What to do → Starting with the line that contains "[Next] (458, 1828)" and stopping after the line that contains "Hammer CPS 6002", copy the entries below exactly. Include nothing else.

+---+

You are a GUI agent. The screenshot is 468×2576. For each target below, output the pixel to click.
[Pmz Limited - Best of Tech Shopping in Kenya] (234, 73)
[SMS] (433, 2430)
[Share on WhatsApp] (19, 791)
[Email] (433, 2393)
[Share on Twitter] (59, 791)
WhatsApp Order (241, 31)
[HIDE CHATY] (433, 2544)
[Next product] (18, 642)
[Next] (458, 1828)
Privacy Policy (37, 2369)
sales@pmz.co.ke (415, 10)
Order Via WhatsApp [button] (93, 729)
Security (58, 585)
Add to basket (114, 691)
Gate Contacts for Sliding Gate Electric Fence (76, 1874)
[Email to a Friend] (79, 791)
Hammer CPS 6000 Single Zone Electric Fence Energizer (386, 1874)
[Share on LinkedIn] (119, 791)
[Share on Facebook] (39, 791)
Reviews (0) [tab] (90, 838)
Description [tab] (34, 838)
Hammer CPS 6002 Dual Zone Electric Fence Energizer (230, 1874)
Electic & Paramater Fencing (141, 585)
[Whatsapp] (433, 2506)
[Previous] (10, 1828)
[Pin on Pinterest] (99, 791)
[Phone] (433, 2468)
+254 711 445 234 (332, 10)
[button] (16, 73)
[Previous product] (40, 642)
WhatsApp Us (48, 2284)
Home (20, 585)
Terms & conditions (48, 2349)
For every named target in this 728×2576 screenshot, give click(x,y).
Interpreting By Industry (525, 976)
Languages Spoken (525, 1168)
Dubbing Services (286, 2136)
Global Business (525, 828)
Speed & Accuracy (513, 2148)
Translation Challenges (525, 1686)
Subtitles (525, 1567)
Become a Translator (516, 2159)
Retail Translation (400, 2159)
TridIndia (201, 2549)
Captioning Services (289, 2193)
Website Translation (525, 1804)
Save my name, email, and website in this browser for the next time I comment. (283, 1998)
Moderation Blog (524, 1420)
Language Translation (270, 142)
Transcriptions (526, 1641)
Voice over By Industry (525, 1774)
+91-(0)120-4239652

+---+

Finished task →
[Next] (458, 1828)
Privacy Policy (37, 2369)
sales@pmz.co.ke (415, 10)
Order Via WhatsApp [button] (93, 729)
Security (58, 585)
Add to basket (114, 691)
Gate Contacts for Sliding Gate Electric Fence (76, 1874)
[Email to a Friend] (79, 791)
Hammer CPS 6000 Single Zone Electric Fence Energizer (386, 1874)
[Share on LinkedIn] (119, 791)
[Share on Facebook] (39, 791)
Reviews (0) [tab] (90, 838)
Description [tab] (34, 838)
Hammer CPS 6002 Dual Zone Electric Fence Energizer (230, 1874)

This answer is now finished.